Imagine that we have a piece of code that we are using over and over. Wouldn't be nicer to create a function to store this piece of code and replace the lines of our main program with calls to our new function? In this way, the main code will look shorter and easier to read. Another better advantage is that if we get used to using functions in our code is easier to locate mistakes or make modifications in the code that only affect one function. 

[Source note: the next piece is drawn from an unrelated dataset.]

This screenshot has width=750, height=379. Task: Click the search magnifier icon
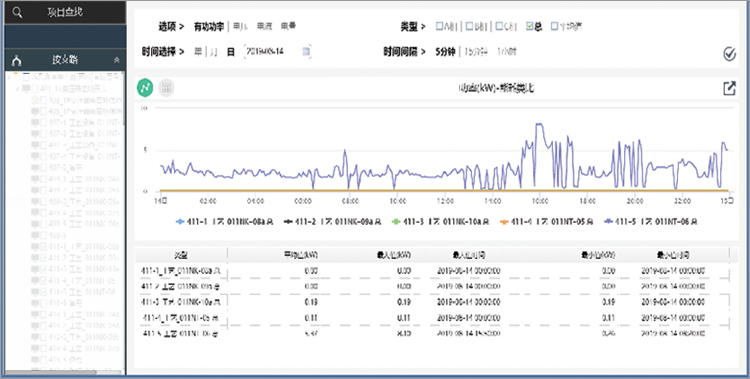(17, 12)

If we want to turn a piece of code into a function, there are several steps to follow:

* Look at the piece of code that you want to turn into a function and figure out what are the main variables used to do any calculation

* Use these variables as arguments for your functions

* Determine a self-explanatory name for the function

* Add a docstring

let's see a trivial example:

```python
a = 5
b = 6
print(a+b)

def add_two_numbers(a,b):
    """
    This function returns the sum of two numbers
    
    Inputs:
    a -> number
    b -> number
    """
    print(a+b)
```

in this example, the third line of code can't run unless we provide `a` and `b` into the function arguments. Let's see a more elaborated example:

```python
import numpy as np

y_real = np.array([1,5,3,6,3,5])
y_pred = np.array([5,1,6,3,6,7])

mse = round(np.mean(np.pow(results['y_real'] - results['y_pred'],2)),2)

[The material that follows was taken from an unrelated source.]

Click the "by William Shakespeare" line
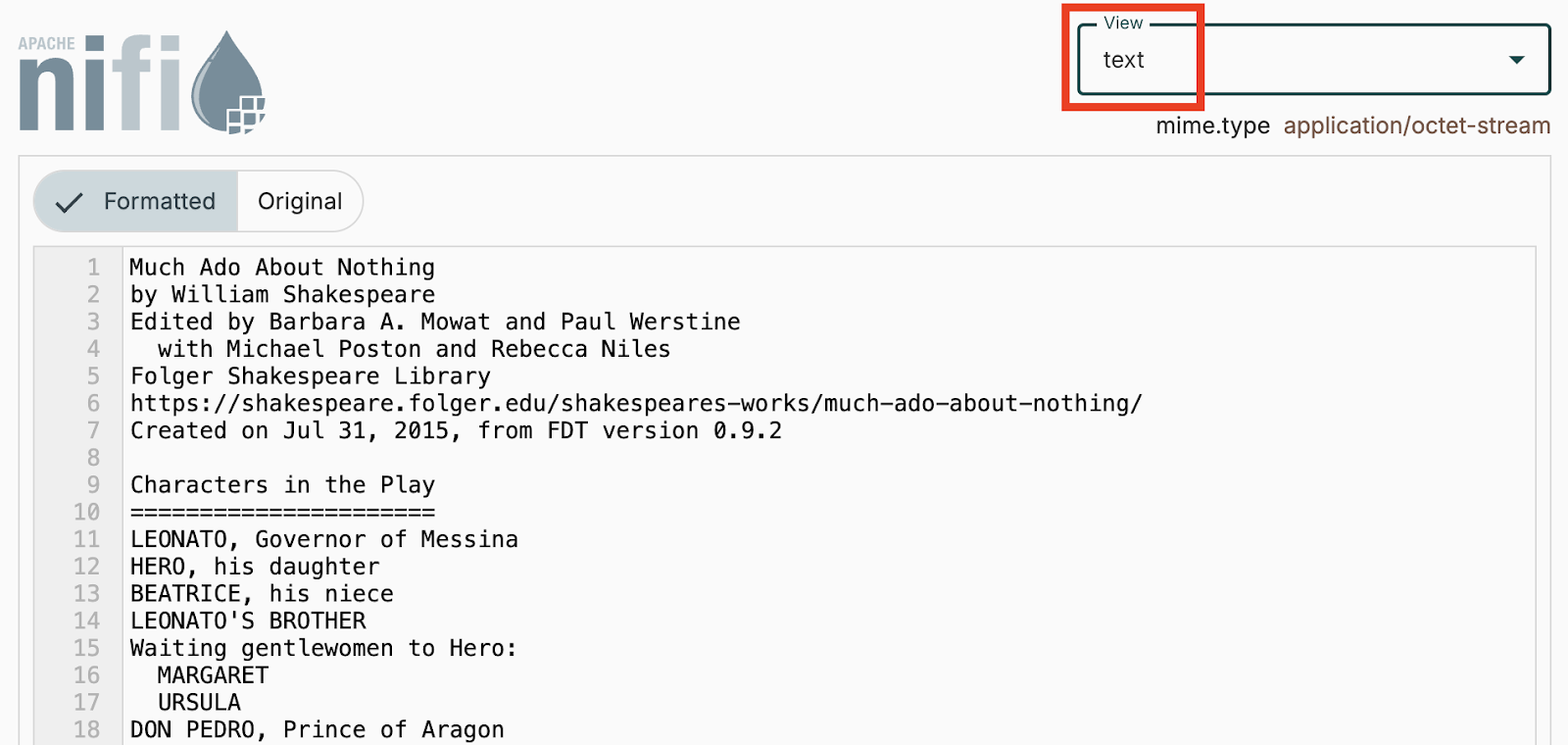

def get_mean_squared_error(y_real, y_pred):
    """
    This function computed the mean squared error of any model predictions using the real values and the model's predictions
    
    Inputs:
    
    y_real -> real values (numpy array)
    y_pred -> model predictions (numpy array)
    
    Output:
    
    mean squared error
    """
    
    mse = round(np.mean(np.pow(results['y_real'] - results['y_pred'],2)),2)
    
    return mse
```

again, the previous code can't work unless we provide `y_real` and `y_pred`. Therefore, those variables need to be used in the function arguments.

# Excercises

1. Define a function that given an integer as an argument prints the factorial of the argument. Then, create a new variable named `result`, assign to it the output of the function, and print the content of `result`.

2. Modify the previous function to return the factorial of a number. Then, create a new variable named `result`, assign to it the output of the function, and print the content of `result`.

3. Add a docstring to your function.

4. Modify the argument of the function to be optional and assign a default value of 5.

5. Define a function that given an angle in (radians) returns the cos(angle), sin(angle).

6. Define a function that takes a list of numbers as an argument, and returns the same list but changes the sign of the odd numbers.

8. Define a function that given a list of numbers as an argument, returns a dictionary with the keys being the same numbers but as strings and the same numbers as values. For example: [1,2,3] -> {"1":1,"2":2,"3":3}

7. Define a function that given a Panda's DataFrame as an argument, returns two dataframes, the first one with the numeric columns of the input dataframe and the second with the categorical columns of the dataframe.

8. Define a function that given a Panda's DataFrame as an argument returns a **new dataframe** but with the same columns as the original but in reverse order **without modifying the original one**.